Horseradish is also used as a main ingredient for soups. In the Polish region of Silesia, horseradish soup is a common Easter Day dish.[11]
Even in Japan, horseradish dyed green is often substituted for the more expensive wasabi traditionally served with sushi.[12] The Japanese botanical name for horseradish is seiyōwasabi (セイヨウワサビ, 西洋山葵 ), or "Western wasabi".
Horseradish contains two glucosinolates, sinigrin and gluconasturtiin, which are responsible for its pungent taste.[13]

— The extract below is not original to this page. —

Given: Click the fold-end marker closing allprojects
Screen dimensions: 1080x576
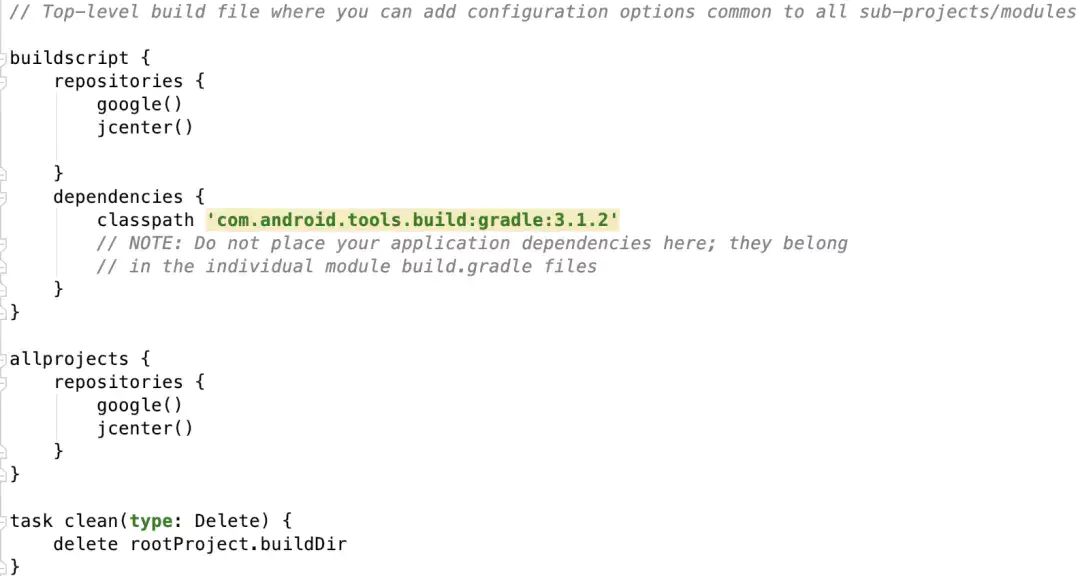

Horseradish contains potassium, calcium, magnesium and phosphorus, as well as volatile oils, such as mustard oil (which has antibacterial properties due to the antibacterial mechanism of allyl isothiocyanate).[14] Fresh, the plant contains average 79.31 mg of vitamin C per 100 g of raw horseradish.[15]
The enzyme horseradish peroxidase, found in the plant, is used extensively in molecular biology for antibody detection, among other things. It is becoming increasingly important in biochemical research fields.[16]
Horseradish peroxidase (HRP) is widely used in research for immunohistochemistry labeling of tissue sections, e.g. in biopsies of subjects suspected to have cancer. Usually many molecules of the enzyme are covalently bound to an antibody of preferred specifiation for some other antibody that recognizes a specific biomarker expressed in cells that the tissue sections contain. The HRP will convert 3,3-diaminobenzidin (DAB), that is next added to the sections, to a yellowish brown insoluble compound. This compound is then visible in a photon or electron microscope. For more information see Histochemistry.
Known to have diuretic properties, the roots have been used to treat various minor health problems, including urinary tract infections, bronchitis, sinus congestion, ingrowing toenails and coughs. Compounds found in horseradish have been found to kill some bacterial strains.[6]